### DESCRIPTION OF THE TASK
Repeat the entries word for word, starting from the first one and ending with the line that contains "tap(79, 88)", inclusive.

(Target position entries)

○ ○ ○

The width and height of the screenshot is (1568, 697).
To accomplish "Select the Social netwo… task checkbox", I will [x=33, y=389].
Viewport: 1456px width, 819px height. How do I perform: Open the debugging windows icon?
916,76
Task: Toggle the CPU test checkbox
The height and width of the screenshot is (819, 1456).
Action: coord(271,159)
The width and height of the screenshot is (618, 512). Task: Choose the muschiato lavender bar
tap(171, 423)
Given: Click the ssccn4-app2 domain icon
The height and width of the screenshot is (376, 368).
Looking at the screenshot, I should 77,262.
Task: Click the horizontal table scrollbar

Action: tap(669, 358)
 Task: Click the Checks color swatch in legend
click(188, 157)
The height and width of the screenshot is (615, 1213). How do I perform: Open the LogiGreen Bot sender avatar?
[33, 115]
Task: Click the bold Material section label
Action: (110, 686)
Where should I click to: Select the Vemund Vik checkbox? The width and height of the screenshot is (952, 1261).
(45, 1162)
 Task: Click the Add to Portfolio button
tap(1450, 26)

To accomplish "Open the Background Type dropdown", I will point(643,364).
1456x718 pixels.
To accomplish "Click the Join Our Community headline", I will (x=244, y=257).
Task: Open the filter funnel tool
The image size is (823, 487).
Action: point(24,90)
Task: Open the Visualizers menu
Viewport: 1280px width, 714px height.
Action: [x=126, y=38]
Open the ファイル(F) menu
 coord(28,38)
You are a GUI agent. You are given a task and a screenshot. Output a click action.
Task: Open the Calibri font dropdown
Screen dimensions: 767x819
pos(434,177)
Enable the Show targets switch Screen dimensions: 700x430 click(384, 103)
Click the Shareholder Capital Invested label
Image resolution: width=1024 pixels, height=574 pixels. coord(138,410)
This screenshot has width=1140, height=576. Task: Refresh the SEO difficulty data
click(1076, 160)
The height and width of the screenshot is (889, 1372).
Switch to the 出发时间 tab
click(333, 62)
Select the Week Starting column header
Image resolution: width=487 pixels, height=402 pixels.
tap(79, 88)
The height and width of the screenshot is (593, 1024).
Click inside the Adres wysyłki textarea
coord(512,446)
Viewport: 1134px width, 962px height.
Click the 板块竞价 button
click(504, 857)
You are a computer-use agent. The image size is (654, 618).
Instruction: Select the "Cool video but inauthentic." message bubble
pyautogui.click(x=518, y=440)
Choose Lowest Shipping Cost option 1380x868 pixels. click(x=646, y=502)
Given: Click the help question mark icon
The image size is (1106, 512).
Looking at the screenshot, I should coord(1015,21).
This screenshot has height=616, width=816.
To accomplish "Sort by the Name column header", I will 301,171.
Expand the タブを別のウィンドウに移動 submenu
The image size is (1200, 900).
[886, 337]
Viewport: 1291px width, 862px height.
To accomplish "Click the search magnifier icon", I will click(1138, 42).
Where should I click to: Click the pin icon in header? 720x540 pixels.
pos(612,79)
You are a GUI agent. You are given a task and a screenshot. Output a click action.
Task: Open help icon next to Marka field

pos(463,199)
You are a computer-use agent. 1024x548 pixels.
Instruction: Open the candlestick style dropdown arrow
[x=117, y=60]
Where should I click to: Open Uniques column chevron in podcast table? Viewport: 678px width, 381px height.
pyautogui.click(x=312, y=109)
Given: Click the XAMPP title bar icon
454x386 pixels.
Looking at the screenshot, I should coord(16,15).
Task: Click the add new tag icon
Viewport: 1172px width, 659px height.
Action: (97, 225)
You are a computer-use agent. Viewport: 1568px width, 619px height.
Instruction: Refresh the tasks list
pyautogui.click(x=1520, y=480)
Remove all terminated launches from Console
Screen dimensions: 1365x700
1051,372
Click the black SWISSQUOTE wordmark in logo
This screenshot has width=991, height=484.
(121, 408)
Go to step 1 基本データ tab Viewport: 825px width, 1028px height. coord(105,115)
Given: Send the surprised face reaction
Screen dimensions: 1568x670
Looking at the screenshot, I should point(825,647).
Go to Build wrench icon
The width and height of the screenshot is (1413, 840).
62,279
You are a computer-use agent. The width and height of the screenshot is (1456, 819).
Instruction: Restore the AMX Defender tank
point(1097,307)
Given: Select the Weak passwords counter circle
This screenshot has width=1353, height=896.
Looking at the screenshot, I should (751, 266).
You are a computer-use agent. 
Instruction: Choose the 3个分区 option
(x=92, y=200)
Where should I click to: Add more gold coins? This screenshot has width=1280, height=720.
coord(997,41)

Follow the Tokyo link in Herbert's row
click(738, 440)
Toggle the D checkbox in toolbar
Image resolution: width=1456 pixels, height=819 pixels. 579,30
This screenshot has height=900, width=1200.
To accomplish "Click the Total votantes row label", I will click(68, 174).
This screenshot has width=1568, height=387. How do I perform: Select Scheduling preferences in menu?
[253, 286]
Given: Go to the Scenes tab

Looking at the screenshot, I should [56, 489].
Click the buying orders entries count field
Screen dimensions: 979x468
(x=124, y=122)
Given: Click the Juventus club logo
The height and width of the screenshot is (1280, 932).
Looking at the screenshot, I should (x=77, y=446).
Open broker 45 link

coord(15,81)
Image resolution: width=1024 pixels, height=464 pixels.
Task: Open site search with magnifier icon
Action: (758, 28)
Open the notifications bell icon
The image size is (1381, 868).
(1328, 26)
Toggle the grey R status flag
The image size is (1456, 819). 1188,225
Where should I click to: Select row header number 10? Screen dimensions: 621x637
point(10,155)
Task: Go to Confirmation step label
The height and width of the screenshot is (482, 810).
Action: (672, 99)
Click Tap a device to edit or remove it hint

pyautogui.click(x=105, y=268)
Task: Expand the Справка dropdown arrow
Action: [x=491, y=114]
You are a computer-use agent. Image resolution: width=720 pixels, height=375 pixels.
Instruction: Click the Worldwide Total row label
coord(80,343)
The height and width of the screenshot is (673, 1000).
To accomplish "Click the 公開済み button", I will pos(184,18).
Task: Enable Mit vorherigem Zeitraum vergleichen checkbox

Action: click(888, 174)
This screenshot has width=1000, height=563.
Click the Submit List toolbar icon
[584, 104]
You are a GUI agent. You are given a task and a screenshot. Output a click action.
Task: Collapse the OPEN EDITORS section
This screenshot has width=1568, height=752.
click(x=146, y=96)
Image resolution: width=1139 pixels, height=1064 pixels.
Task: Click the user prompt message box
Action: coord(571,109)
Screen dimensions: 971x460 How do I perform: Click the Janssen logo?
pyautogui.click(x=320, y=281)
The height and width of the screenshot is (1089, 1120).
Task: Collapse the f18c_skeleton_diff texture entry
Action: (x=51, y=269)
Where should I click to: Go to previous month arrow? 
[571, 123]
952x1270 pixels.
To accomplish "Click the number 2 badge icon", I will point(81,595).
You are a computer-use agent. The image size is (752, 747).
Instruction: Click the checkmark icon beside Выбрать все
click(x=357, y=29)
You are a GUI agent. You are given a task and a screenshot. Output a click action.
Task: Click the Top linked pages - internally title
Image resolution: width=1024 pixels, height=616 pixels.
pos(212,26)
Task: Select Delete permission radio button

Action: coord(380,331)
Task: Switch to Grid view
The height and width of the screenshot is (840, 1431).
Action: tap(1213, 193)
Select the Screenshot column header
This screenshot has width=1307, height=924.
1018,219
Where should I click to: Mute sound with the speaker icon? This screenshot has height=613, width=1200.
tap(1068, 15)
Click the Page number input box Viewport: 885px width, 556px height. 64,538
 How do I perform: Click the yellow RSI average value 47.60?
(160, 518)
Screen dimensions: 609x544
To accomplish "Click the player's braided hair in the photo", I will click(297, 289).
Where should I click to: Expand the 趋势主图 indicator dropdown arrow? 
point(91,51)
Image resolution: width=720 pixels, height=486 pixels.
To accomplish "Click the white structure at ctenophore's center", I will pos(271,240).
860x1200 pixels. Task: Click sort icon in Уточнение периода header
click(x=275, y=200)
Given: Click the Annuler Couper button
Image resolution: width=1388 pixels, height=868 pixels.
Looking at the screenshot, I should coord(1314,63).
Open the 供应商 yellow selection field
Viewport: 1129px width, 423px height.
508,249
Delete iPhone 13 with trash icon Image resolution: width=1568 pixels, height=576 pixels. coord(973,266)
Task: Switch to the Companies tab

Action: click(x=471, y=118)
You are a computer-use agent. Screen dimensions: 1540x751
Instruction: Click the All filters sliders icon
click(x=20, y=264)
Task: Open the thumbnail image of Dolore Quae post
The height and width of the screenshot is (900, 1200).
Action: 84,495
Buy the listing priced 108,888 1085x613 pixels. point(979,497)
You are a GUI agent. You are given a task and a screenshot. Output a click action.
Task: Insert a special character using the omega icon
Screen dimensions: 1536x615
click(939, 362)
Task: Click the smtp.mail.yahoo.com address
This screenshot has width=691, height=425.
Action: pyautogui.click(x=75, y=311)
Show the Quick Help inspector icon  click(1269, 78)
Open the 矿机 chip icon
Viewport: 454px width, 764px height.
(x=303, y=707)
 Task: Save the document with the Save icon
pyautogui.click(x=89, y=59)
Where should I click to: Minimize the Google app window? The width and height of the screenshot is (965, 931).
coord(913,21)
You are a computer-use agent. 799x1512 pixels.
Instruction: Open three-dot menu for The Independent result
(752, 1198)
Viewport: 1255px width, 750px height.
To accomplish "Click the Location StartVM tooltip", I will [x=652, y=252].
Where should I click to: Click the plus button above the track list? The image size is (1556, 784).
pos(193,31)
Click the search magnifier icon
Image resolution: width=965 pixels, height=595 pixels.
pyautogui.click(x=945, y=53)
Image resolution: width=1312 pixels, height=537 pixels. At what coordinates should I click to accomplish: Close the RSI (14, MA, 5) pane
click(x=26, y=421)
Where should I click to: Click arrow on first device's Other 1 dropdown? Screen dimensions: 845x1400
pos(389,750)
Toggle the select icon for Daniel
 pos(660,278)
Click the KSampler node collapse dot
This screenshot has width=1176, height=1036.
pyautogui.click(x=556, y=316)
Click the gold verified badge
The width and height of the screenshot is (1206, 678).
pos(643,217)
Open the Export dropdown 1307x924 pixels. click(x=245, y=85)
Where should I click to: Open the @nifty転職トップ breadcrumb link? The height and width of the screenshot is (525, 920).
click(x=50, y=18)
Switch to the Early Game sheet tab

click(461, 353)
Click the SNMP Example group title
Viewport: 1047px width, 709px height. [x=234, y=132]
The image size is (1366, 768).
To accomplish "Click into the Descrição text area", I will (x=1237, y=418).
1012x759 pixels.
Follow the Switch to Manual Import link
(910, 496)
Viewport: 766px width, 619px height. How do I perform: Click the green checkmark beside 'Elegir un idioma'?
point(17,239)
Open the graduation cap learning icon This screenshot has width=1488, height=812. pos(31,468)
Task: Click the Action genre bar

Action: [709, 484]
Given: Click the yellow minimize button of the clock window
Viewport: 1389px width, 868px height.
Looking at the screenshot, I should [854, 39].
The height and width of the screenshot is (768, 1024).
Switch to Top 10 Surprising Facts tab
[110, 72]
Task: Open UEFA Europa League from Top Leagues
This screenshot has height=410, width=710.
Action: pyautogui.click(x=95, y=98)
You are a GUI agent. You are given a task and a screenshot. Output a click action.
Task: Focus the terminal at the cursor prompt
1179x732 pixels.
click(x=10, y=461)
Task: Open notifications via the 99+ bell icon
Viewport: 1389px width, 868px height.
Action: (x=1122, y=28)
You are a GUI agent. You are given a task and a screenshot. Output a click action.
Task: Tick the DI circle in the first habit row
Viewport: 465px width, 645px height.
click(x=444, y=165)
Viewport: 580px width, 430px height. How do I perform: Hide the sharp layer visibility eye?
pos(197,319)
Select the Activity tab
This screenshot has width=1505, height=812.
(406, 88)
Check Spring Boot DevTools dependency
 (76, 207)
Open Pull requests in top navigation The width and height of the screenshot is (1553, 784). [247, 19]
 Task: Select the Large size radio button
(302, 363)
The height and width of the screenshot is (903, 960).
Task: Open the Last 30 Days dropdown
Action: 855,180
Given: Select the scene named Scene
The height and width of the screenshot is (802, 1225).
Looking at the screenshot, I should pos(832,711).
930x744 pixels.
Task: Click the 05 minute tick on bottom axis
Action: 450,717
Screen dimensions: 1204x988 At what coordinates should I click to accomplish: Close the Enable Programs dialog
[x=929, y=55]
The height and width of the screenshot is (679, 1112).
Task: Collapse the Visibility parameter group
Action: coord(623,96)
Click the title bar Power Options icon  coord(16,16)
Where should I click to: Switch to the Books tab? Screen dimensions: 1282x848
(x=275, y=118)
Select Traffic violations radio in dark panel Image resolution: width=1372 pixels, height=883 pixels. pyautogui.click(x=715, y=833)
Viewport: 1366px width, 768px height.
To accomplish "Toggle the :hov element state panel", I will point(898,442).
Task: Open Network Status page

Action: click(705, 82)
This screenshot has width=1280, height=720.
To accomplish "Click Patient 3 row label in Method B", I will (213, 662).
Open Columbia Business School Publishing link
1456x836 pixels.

○ ○ ○

### EXERCISE RESPONSE
The width and height of the screenshot is (1568, 697).
To accomplish "Select the Social netwo… task checkbox", I will [x=33, y=389].
Viewport: 1456px width, 819px height. How do I perform: Open the debugging windows icon?
916,76
Task: Toggle the CPU test checkbox
The height and width of the screenshot is (819, 1456).
Action: coord(271,159)
The width and height of the screenshot is (618, 512). Task: Choose the muschiato lavender bar
tap(171, 423)
Given: Click the ssccn4-app2 domain icon
The height and width of the screenshot is (376, 368).
Looking at the screenshot, I should 77,262.
Task: Click the horizontal table scrollbar

Action: tap(669, 358)
 Task: Click the Checks color swatch in legend
click(188, 157)
The height and width of the screenshot is (615, 1213). How do I perform: Open the LogiGreen Bot sender avatar?
[33, 115]
Task: Click the bold Material section label
Action: (110, 686)
Where should I click to: Select the Vemund Vik checkbox? The width and height of the screenshot is (952, 1261).
(45, 1162)
 Task: Click the Add to Portfolio button
tap(1450, 26)

To accomplish "Open the Background Type dropdown", I will point(643,364).
1456x718 pixels.
To accomplish "Click the Join Our Community headline", I will (x=244, y=257).
Task: Open the filter funnel tool
The image size is (823, 487).
Action: point(24,90)
Task: Open the Visualizers menu
Viewport: 1280px width, 714px height.
Action: [x=126, y=38]
Open the ファイル(F) menu
 coord(28,38)
You are a GUI agent. You are given a task and a screenshot. Output a click action.
Task: Open the Calibri font dropdown
Screen dimensions: 767x819
pos(434,177)
Enable the Show targets switch Screen dimensions: 700x430 click(384, 103)
Click the Shareholder Capital Invested label
Image resolution: width=1024 pixels, height=574 pixels. coord(138,410)
This screenshot has width=1140, height=576. Task: Refresh the SEO difficulty data
click(1076, 160)
The height and width of the screenshot is (889, 1372).
Switch to the 出发时间 tab
click(333, 62)
Select the Week Starting column header
Image resolution: width=487 pixels, height=402 pixels.
tap(79, 88)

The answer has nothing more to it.